Coffee in a nine-day slump
Both Arabica and Robusta coffee fell sharply this week, with the high quality variety falling nine days in a row in its longest slump since 2010. Dry and favourable weather conditions in Brazil, the world’s largest producer, have seen the Brazilian harvest gathering pace following a difficult start in June when rain reduced quality. Since then pickings have been improving, thereby increasing available supplies to the market. Further price weakness also came from a US report which showed that stocks of Green Coffee had risen to the highest since September 2009.
The speculative community had closed their net long positions before the most recent onslaught. This should provide some support, especially as we approach the June lows at 154 cents per pound on ICE Arabica coffee.
Grain markets trading sideways ahead of harvest season
Following the US government report recently confirming the dramatic impact on US grain production following the worst US drought in decades, the price on the three key crops have lost their upside momentum but stabilized near the highs.
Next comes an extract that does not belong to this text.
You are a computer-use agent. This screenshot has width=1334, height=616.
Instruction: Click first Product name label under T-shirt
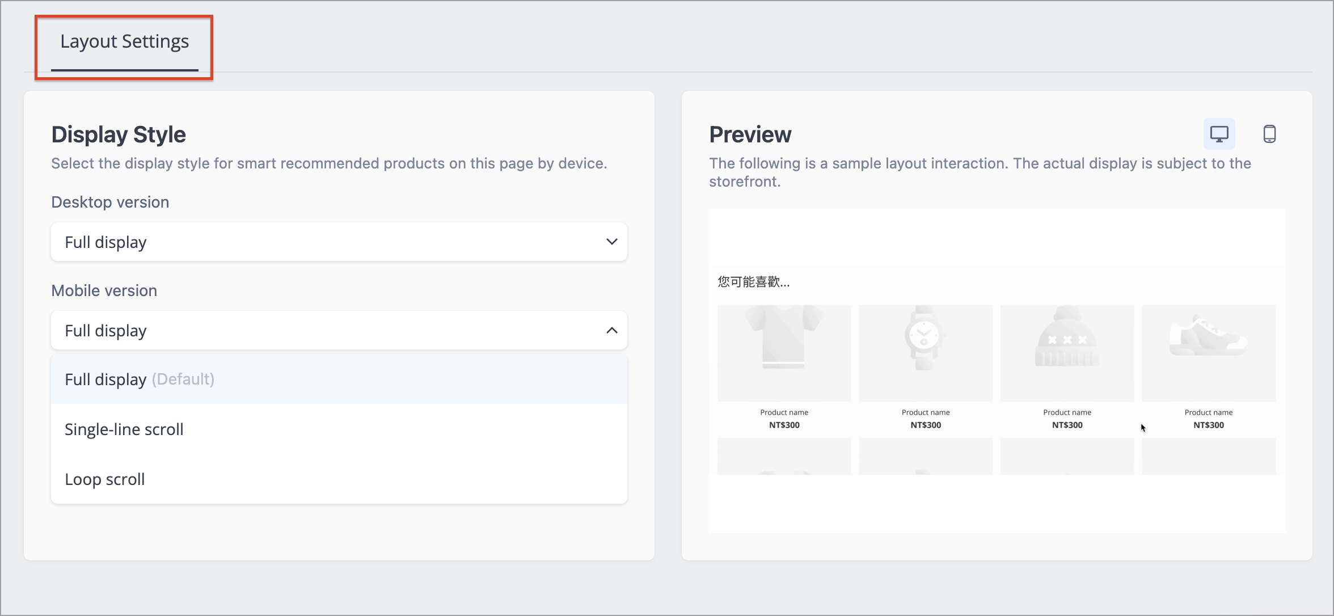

Attention has now turned towards the upcoming harvest and for any signs of reduced demand following the strong rally into August. Wheat in both Paris and Chicago is being supported on speculation that much reduced exports from Russia will increase export demand from other regions. Soybeans yield and production levels may still manage to improve, as rain has been forecast for the US Midwest next week.
Any improvement in weather will be too late for corn, as the harvest is approaching fast. Talks about reducing the ethanol mandate could reduce the amount of corn going towards fuel and help lower prices, but for now prices are being supported, despite reduced momentum, by continued expectations for tight global supplies.